Following out his long time convictions, Dr. MacFarlan had his lawyer draw the deed of trust dated February 9, 1920. The latter's testimony shows it was the result of a well thought out problem by the donor for the rest of his life.
"The Witness: Well, I will put it this way, then, Dr. Macfarlan had told me that the securities that he proposed to put in this trust represented either a very substantial part or practically his entire estate. I had gotten to know Dr. Macfarlan pretty well by that time. There had sprung up between us the intimacy that sometimes does spring up between an elderly gentleman and a younger man, and I knew him well enough to talk to him pretty frankly, and I said to him, in substance, `Dr. Macfarlan, I question the wisdom of doing this thing,' and he asked me why, and I said, `The time may come when you will need the income that these securities represent. You may live to be a great many years — you may live for a great many years, and as I see it, you are putting yourself in a position where you may be dependent upon your children for your support,' and his answer was that, `I have considered that, and that does not trouble me. I still have my health, I am still able to earn a living,' he was at that time in active practice of medicine, and he said, `My wants are very simple, I live with my daughter', and I think he told me with one of his sons, `and my expenses are not very heavy.'
"I said, `However, you are even giving away the house that you live in and while I don't mean to intimate that it will be the case with your children, I have seen it happen before that children lose all sense of gratitude, and it is quite possible that you might some day find yourself in a position where you would be dependent upon your children for help, and they would not be disposed to help you.'
"His answer to that was, `Well, if worst comes to the worst, I could always go' — I think he said to the Naval Home, he may have said some other home, but at any rate, by reason of the fact that he was a Civil War veteran he conveyed to me the impression that as a last resort if he was in need of the bare necessities of life that he had that refuge to fall back upon."
Having thus made provision for his life, Dr. MacFarlan, in his methodical way, made his will the same day, in which as to his after-acquired estate he made the same trust provisions for his children. He was a man of robust health, never had any sickness, thereafter and until his last illness continued in active practice of his profession, made semiweekly visits superintending his farms twenty odd miles distant. In the year following the making of the deed of trust, his accounts, kept by himself, show he averaged a hundred calls on patients in addition to his office practice and his income was in excess of $400 per month. He died one year and ten months after he made the deed of trust. He had no sickness then. As testified by a physician, "He gradually wore out, as we all do, as we all do, but I think he came to a certain hurdle in his life and he just failed to make it." He was then seventy-eight years of age, but as said in the Wells Case, supra, "Age in itself cannot be regarded as furnishing a decisive test, for sound health [which Dr.
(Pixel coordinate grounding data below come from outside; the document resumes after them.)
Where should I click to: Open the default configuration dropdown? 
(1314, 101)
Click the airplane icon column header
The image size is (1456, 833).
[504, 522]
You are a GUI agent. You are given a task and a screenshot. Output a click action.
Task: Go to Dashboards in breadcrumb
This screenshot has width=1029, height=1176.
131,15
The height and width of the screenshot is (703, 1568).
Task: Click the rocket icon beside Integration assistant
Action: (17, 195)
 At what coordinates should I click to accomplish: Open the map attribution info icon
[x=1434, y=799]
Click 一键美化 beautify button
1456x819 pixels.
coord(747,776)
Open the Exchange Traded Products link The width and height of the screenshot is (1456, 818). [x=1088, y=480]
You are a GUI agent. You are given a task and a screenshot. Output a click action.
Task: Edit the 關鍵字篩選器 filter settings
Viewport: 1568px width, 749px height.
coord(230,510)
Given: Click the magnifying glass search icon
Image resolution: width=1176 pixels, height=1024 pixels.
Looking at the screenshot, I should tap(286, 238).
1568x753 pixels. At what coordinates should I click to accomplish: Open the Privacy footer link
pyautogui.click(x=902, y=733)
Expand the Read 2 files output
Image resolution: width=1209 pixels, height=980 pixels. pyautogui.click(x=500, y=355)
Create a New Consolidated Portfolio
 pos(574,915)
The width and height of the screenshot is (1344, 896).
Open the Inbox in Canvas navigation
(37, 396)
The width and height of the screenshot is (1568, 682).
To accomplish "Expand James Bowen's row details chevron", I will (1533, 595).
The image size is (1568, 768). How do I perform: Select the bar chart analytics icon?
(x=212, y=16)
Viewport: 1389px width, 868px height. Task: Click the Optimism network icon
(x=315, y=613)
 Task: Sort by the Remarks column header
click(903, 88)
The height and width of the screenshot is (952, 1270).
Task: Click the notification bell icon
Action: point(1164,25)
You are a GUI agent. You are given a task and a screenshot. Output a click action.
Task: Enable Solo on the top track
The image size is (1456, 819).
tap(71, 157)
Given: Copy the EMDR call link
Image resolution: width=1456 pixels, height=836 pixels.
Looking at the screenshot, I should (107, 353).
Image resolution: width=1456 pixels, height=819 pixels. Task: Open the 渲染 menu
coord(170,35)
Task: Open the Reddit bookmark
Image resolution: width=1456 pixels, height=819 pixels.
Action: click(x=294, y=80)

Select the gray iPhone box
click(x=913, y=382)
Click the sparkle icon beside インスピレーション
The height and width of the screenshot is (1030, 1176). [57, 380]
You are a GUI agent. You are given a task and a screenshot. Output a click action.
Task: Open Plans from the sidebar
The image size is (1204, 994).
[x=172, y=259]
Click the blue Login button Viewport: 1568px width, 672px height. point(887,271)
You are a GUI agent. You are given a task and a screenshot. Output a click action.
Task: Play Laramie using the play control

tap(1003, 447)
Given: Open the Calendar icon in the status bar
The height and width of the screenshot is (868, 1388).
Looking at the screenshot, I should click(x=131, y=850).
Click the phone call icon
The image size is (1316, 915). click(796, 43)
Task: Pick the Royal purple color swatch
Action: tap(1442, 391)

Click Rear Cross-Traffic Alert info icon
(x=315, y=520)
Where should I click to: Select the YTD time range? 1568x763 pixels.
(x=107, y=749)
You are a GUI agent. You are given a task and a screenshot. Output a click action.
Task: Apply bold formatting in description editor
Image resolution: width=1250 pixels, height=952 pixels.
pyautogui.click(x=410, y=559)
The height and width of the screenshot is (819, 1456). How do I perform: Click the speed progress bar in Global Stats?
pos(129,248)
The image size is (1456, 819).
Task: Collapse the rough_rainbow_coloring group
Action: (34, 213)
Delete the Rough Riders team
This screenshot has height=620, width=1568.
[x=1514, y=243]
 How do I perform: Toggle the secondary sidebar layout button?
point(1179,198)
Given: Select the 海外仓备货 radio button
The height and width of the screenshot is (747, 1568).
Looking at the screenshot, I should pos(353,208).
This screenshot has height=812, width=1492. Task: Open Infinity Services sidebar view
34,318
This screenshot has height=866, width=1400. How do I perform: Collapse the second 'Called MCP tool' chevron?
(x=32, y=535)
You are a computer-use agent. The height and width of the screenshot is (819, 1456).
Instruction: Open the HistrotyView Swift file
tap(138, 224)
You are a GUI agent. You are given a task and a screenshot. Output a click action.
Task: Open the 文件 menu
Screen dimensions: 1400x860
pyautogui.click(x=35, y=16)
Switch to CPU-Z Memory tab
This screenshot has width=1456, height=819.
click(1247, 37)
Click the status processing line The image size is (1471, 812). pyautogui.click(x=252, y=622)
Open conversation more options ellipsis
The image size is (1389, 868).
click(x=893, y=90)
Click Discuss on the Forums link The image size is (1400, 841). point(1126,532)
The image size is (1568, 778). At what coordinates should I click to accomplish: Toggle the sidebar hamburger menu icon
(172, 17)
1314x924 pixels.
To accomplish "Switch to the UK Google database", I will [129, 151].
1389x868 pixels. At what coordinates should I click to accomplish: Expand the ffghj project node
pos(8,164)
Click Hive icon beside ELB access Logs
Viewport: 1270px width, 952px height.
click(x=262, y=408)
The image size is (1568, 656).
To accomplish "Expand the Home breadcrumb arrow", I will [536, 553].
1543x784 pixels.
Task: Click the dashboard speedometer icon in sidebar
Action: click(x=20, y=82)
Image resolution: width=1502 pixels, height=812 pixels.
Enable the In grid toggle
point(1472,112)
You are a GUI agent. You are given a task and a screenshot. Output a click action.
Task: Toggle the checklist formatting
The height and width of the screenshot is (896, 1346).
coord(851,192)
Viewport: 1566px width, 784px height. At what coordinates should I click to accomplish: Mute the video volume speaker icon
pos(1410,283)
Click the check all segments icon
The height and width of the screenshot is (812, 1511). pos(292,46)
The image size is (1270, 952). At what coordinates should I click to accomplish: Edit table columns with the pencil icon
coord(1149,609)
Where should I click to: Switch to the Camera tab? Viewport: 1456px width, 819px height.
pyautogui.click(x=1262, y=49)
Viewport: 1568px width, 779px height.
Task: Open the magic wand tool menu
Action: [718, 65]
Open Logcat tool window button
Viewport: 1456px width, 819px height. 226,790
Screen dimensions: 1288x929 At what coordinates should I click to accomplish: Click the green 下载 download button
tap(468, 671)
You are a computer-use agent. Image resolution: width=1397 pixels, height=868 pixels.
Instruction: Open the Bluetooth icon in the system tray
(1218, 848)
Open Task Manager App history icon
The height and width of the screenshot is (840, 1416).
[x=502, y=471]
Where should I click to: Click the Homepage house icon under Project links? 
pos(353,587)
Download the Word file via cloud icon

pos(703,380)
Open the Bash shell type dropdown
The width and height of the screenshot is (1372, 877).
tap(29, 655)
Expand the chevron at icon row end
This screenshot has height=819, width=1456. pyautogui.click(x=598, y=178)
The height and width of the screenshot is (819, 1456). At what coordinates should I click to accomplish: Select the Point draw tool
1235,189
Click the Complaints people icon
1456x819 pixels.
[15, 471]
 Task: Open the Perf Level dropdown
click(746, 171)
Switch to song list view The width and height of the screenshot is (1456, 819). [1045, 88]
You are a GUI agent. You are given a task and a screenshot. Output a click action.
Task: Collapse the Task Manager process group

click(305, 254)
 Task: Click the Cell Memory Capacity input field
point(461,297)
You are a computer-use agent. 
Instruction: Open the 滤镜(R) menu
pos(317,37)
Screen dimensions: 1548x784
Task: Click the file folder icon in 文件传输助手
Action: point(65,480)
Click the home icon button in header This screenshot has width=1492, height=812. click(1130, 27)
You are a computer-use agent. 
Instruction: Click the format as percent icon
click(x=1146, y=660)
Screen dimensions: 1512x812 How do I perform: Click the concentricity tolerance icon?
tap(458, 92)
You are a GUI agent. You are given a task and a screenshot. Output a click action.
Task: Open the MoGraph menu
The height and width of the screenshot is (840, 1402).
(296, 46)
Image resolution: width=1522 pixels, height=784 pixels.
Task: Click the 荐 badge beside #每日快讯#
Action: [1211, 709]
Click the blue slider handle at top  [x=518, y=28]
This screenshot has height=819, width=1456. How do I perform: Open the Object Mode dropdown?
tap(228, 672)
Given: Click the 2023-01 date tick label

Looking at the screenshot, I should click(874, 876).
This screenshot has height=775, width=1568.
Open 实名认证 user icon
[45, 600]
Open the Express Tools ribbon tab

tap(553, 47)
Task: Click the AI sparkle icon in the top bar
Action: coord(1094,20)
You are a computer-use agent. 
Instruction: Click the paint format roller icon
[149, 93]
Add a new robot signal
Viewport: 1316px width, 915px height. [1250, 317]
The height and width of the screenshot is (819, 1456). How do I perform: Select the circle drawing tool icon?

MacFarlan had] and purposes associated with [his] life, rather than with [his] death" — the purpose to conserve his estate to his children, which was Dr. MacFarlan's dominant aim — "may motivate the transfer." Applying the principles of that case to Dr. MacFarlan, his deed of trust was made in contemplation, not of death, but of life. So holding, the judgment for defendant is reversed and the case remanded with directions to enter a judgment with interest for the plaintiffs' claim.